Interesting. I sounds a bit like an application I have.
Like yours, it involves UDP and Python.
I have 150.000 "jobs" per second arriving in UDP packets. "Job" data can be between 10 and 1400 bytes and as many "jobs" are packed into each UDP packet as possible.
I use Python because, intermixed with the high performance job processing, I also mix slow but complex control sequences (and I'd rather cut my wrists than move all that to C/C++).
But to achieve good performance, I had to reduce Python's contribution to the critical path as much as possible and offload to C++.
My architecture has 3 processes, which communicate through shared memory and FIFOs.
The shared memory is divided into fixed size blocks, each big enough to contain the information for a maximum size jobs.
Processs A is C++ and has two threads.
Thread A1 receives the UDP packets, decodes the contents, writes the decoded job into a shared memory block and stores the block index number into a queue.
Thread A2 handles communication with process B. This communication consists mainly of sending process B block index numbers (telling B where to get job data) and receiving block index numbers back from process B (telling A that the block can be re-used).

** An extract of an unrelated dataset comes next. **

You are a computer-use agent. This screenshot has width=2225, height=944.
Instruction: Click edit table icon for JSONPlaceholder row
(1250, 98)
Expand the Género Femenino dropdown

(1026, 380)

Process B is a single threaded Python.
When in the critical loop, it's main job is to forward block index numbers from process A to process C and from process C back to process A.
(It also does some status checks and control functions, which is why it's in the middle).
In order to keep the overhead low, the block index numbers are passed in batches of 128 to 1024 (each block index number corresponding to a job).
Process C is, again, multi-threaded C++.
The main thread takes the data from the shared memory, returns the block index numbers to process B and pushes the jobs through a sequence of processing modules, in batches of many jobs.
Withing each processing module, the module hands out the batch of jobs to a thread pool and back, while preserving the order.